Shares of Rio Tinto plc (NYSE:RIO) recorded -0.21% loss during trading session on November 8th, 2018. The script traded as low as $51.82 and last traded at $52.10. 1.87 million shares changed exchanged hands during trading, an increase of 29.87% from the 30-day average session volume of 2.66M shares. The firm had previously closed at $52.21. The company has $1.72B outstanding shares, a price-to-earnings ratio of 8.99, price-to-earnings-growth ratio of 2.21 and a beta of 1.05. The company has a RSI of 67.06, ATR of 1.15 and a volatility of 1.63% this week. RIO has a 52 week low price of $45.62 and a 52 week high price of $60.72.
Investors have identified the tech company Rio Tinto plc as an interesting stock but before investments are made there, an in-depth look at its trading activities will have to be conducted. The share is trading with a market value of around 89.66B, the company now has both obstacles and catalysts that affect them and they came from their mode of operations. With the company affected by events currently, it is a perfect time to analyze the numbers behind the firm in order to come up with a rather realistic picture of what this stock is.
Rio Tinto plc (RIO) Fundamentals that are to be considered.
When analyzing a stock, the first fundamental thing to take into account is the balance sheet. How healthy the balance sheet of a company is will determine if the company will be able to carry out all its financial and non-financial obligations and also keep the faith of its investors. For RIO, the company has in raw cash 5.99 billion on their books with 6.41 billion currently as liabilities. How the trend is over time is what investors should be concerned about. The company has a healthy balance sheet as their debt profile has been on a decline. In terms of their assets, the company currently has 17.63 billion total, with 23.76 billion as their total liabilities. This figure have given the company a good sense of viability under numerous contexts.

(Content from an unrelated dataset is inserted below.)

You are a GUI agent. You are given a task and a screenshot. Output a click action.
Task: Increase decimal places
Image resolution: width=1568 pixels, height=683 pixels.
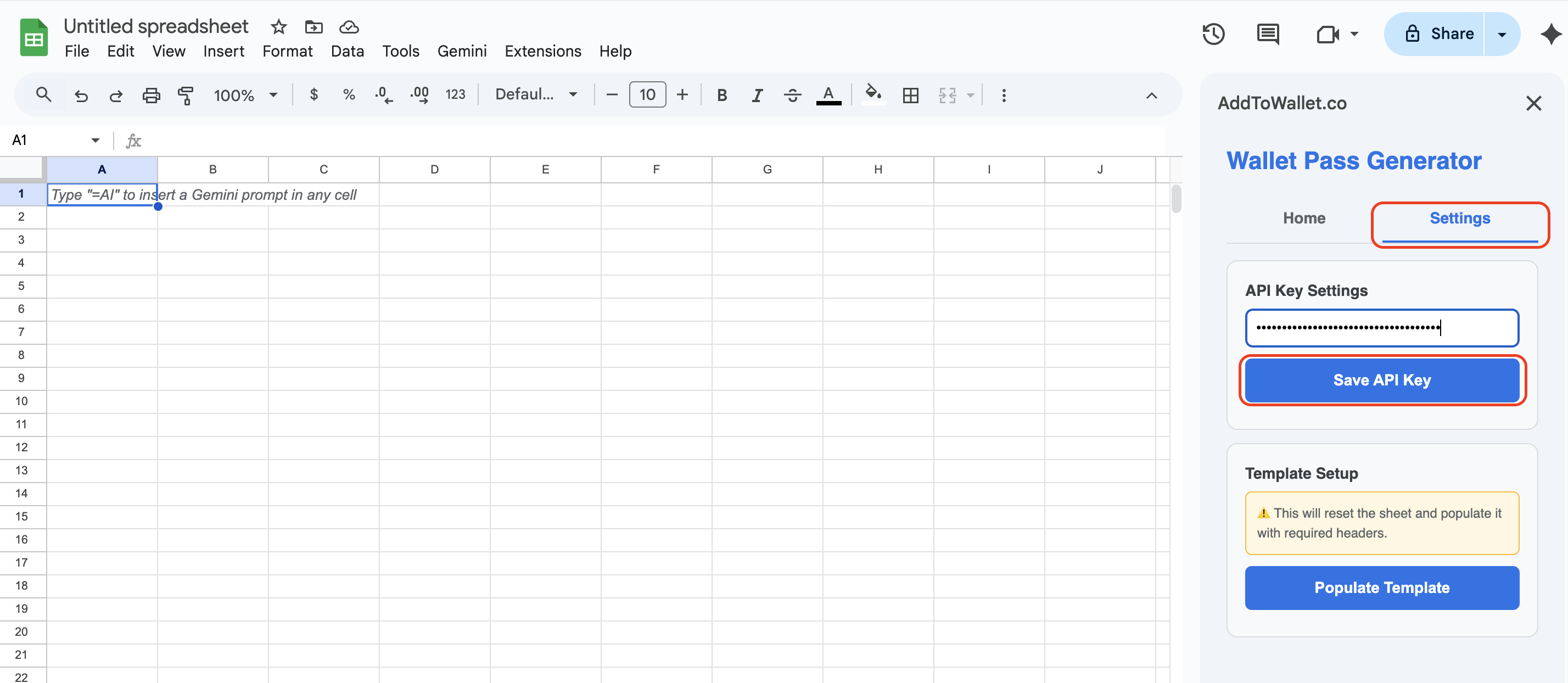pyautogui.click(x=419, y=95)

RIO were able to record 0 as free cash flow during the third quarter of the year, this saw their quarterly net cash flow reduce by 0. In cash movements, the company had a total of 0 as operating cash flow.
Potential earnings growth for Rio Tinto plc (RIO)
In order to determine the future investment potential for this stock, we will have to analyze key trends that affect it. During the third quarter of the year, Rio Tinto plc recorded a total of 0 in revenue. This figure implies that they witnessed a quarterly year/year change in their earnings with nan% coming in sequential stages and their sales for the third quarter reducing by nan%.
What matters though is how it ends. When the core data for the company is broken down, then the stock sounds interesting. The company spent 0 trying to sell their products during the last quarter, with the result yielding a gross income of 0. This allows shareholders to hold on to 1.72B with the revenue now reading 0 cents per share.
Is the stock of RIO attractive?
Having a look at the company’s valuation, the company is expected to record 4.34 total earnings per share during the next fiscal year. It is very important though to remember that the importance of trend far outweighs that of outlook. This analysis has been great and getting further updates on RIO sounds very interesting.
3 out of 7 analysts covering the stock have rated it a Buy, while 1 have maintained a Hold recommendation on Rio Tinto plc stock. 0 analysts has assigned a Sell rating on the RIO stock. The 12-month mean consensus price target for the company’s shares has been set at $61.49.